What all the news and weather folk have been yammering about; “Snowmageddon,” is here. Call it a blizzard or just another nor’easter, it’s here, complete with all the *sturm and drang you could possibly wish for. But it’s January, and that’s pretty much what happens in January, or February, or even sometimes in March or April. The media always hypes it up; so don’t panic. It’s winter, so it’s gonna snow. A lot. And be very cold. That’s pretty much what happens in this neck of the woods–Old Man Winter knows that his time is limited, so he throws a few of these New England blizzards at us now and then to keep us on our toes.
We who live here understand that these storms can and do happen. Sometimes we lose power, sometimes we can’t get out, sometimes we have to do without some of our comforts; that’s winter for you.
Just be prepared as best you can. Pay attention to the sensible things when a snowstorm is imminent, i.e.; have plenty of batteries, flashlights, water, suitable clothing and footwear, candles and food. There are a gozillion web sites you can check to make sure you have everything you need, so check them out.
But here’s the thing about snowstorms–it gives us a little island of solitude in a busy world. With all the distractions and goings-on of everyday life, we often forget about simple pleasures. No TV? No problem. Read a book by candlelight or by the light of your handy-dandy headlamp (this is standard gear for us snow birds). No computer? Get out the Scrabble board. No social networking?

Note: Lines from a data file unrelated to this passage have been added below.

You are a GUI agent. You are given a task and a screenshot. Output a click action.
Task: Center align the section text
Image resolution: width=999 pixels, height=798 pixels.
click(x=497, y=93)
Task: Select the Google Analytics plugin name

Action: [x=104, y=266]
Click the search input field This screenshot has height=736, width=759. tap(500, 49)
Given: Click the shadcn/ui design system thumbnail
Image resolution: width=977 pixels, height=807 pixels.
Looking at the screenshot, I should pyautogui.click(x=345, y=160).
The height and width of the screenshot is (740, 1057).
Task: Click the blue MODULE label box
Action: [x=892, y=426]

Write a letter, or, if your phone is still working, call someone. As for meals, it’s always good to have a little propane grill. You bundle up, take the grill outside (this bit is critical–DO NOT use the propane grill in the house or in a closed-in porch–EVER!), and grill up some hot dogs or burgers or chicken or vegetables or, one of my favorites, a **hobo pack.
For me, the gift a blizzard gives us is the knowledge that we are not in control; we never were. But even as it’s humbling to be in the grip of something so powerful, it’s a reminder that we are only visitors on this earth and we’d better make the most of our time. No matter what pressing issues are on our plates or where we should be, nothing is as important as living our lives well.

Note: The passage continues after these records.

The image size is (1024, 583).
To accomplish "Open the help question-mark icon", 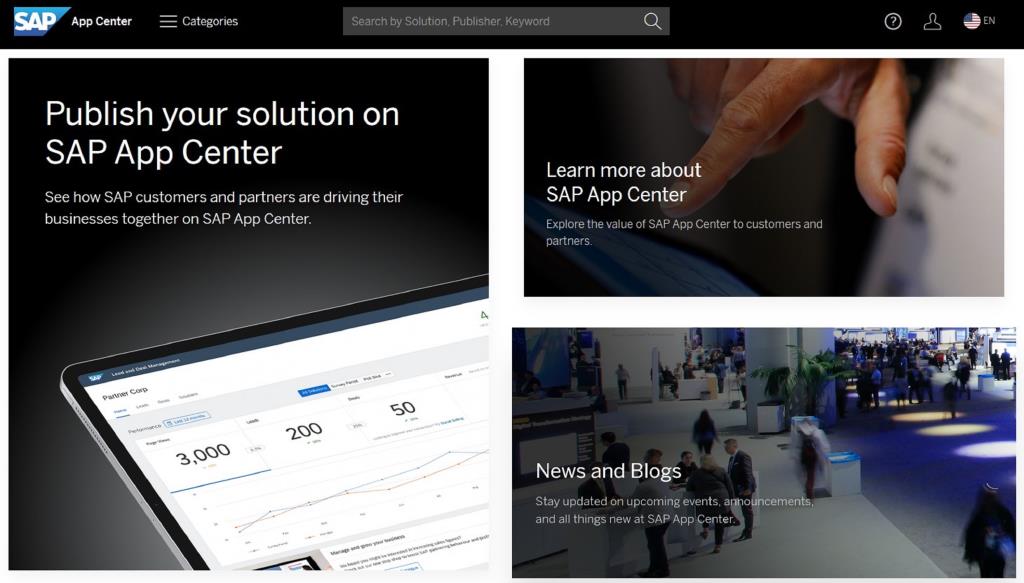I will click(893, 20).
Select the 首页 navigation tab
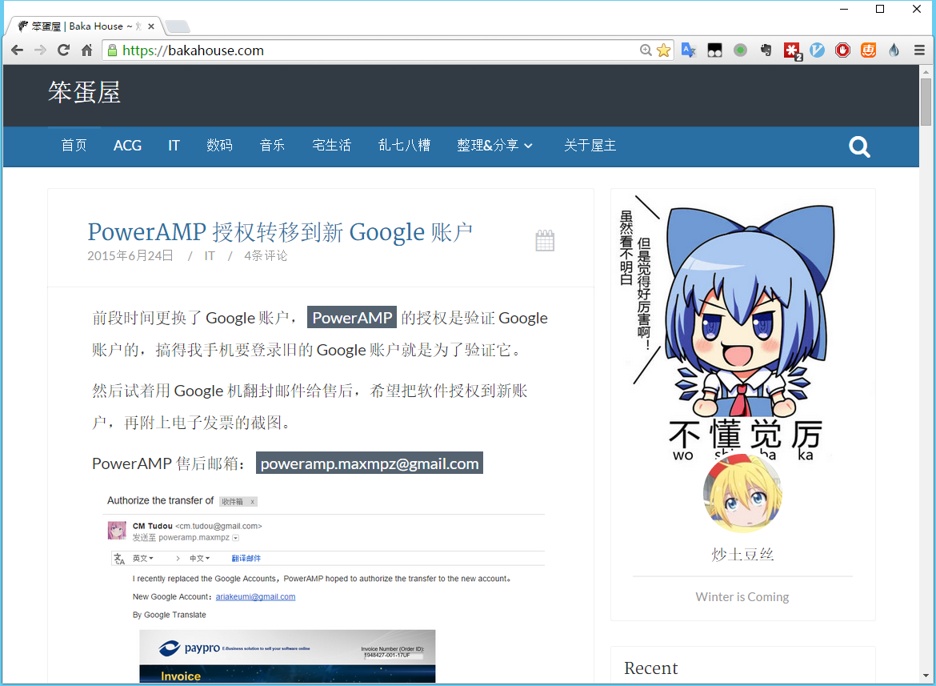The image size is (936, 686). [74, 145]
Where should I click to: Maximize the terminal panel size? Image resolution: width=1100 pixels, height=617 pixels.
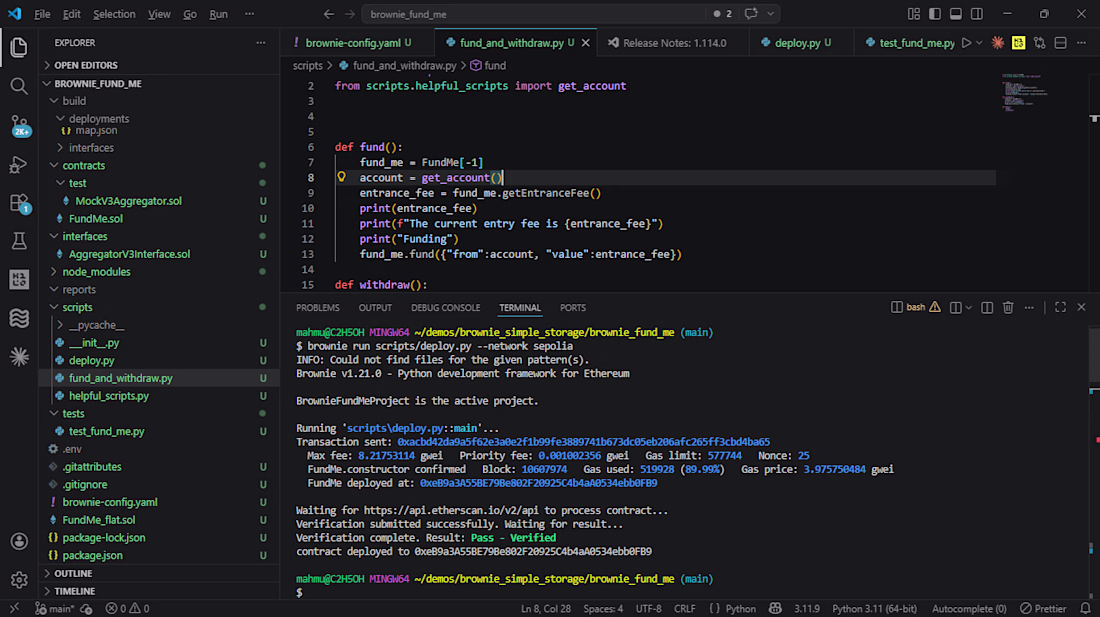[1060, 308]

Of course I won’t like it if we lose power and we can’t make coffee. Of course our one indoor/outdoor cat, Plumpy-Nut, will walk from door to door, hoping that one of them will open up to sunshine and flowers. Of course it’s inconvenient (and a little scary) to be without power. But these are transitory things, and as long as we’re prepared, we’re good to go.
Right now, our knights of the snow; all the snowplow drivers, police force, EMTs, firemen, and all those folks who make our towns safe for us–all are doing their best to keep things running smoothly until “Snowmageddon” tires himself out and goes on vacation to Bermuda. These are regular people with families who, unlike the rest of us, have to be at work in all this snow and wind. Bless them all!
Until all this has past, I wish you all safe harbor. For myself, I’m going to go get another cup of coffee before our power poops out.
*German, literally, storm and stress, from Sturm und Drang (1776), drama by Friedrich von Klinger †1831 German novelist and dramatist
**A hobo pack consists of a goodish size square of aluminum foil, filled with some vegetables and chicken or fish (or whatever you like). Toss in some soy sauce or Thai peanut sauce, or barbeque sauce or whatever, and seal up the aluminum foil in a neat pouch. Toss it on the grill for 20-30 minutes, depending on how fast your protein will cook. Unwrap and enjoy!